- Decades:: 1990s; 2000s; 2010s; 2020s;
- See also:: Other events of 2017; Timeline of Kyrgyz history;

= 2017 in Kyrgyzstan =

Events from the year 2017 in Kyrgyzstan

==Incumbents==
- President – Almazbek Atambayev (until November); Sooronbay Jeenbekov (from 24 November)
- Prime Minister – Sooronbay Jeenbekov (until August); Muhammetkaliy Abulgaziyev (acting 22-26 August); Sapar Isakov (from 26 August)

==Events==
- 16 January - a Boeing 747-412F flying Turkish Airlines Flight 6491 crashed during landing at its scheduled stopover at Manas International Airport in Bishkek. A total of 39 people were killed in the accident.
- 5 September - Uzbek President Shavkat Mirziyoyev becomes the first Uzbek leader to visit Bishkek in 17 years.
- 15 October - the 2017 Kyrgyz presidential election.

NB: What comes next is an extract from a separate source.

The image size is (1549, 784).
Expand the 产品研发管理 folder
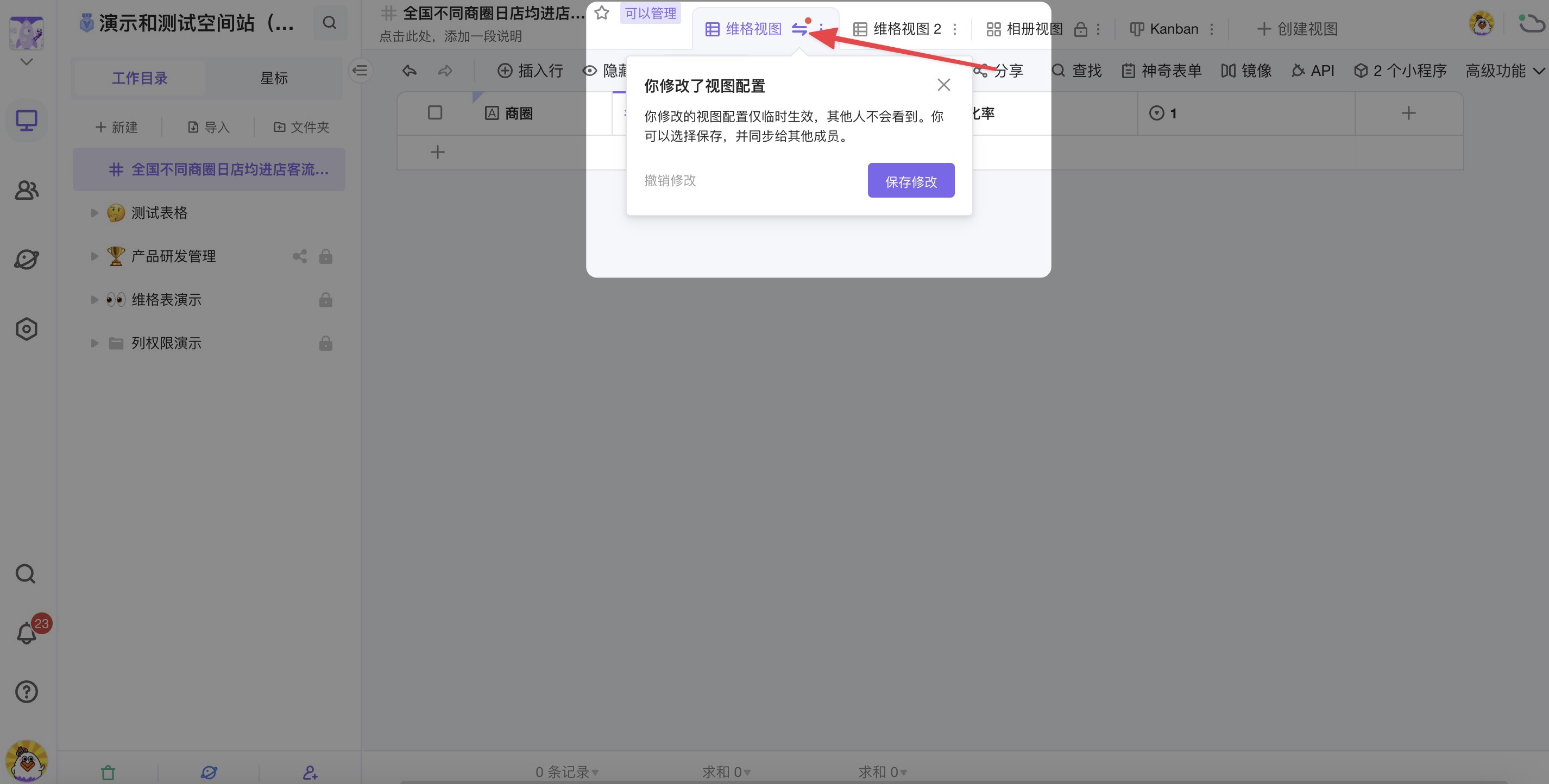point(95,256)
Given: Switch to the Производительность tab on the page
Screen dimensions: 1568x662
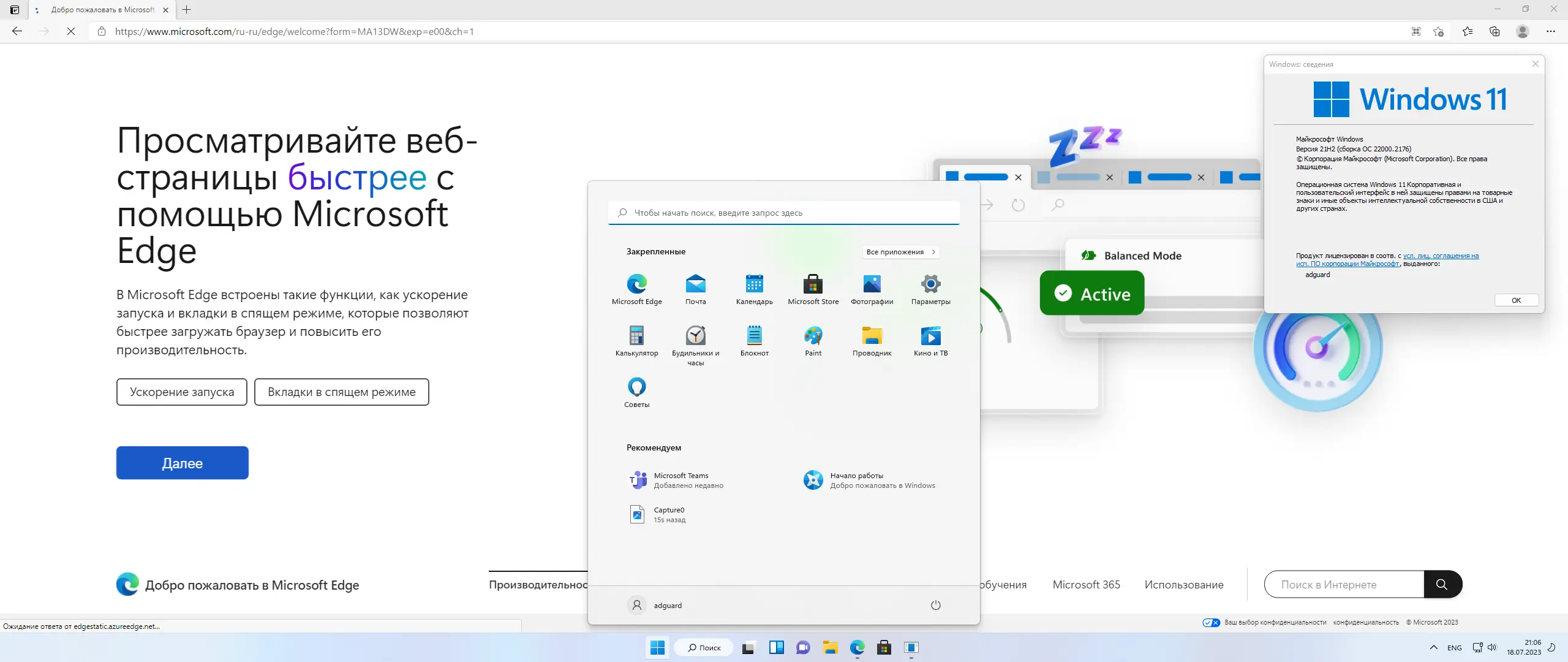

The election was won by Sooronbay Jeenbekov, who was inaugurated as president on 24 November.
- 24 November - Sooronbay Jeenbekov, took the oath of office as head of state during his inauguration on 24 November.

==Deaths==

- 16 July – Zhibek Nukeeva, beauty queen, Miss Kyrgyzstan 2013 (b. 1995).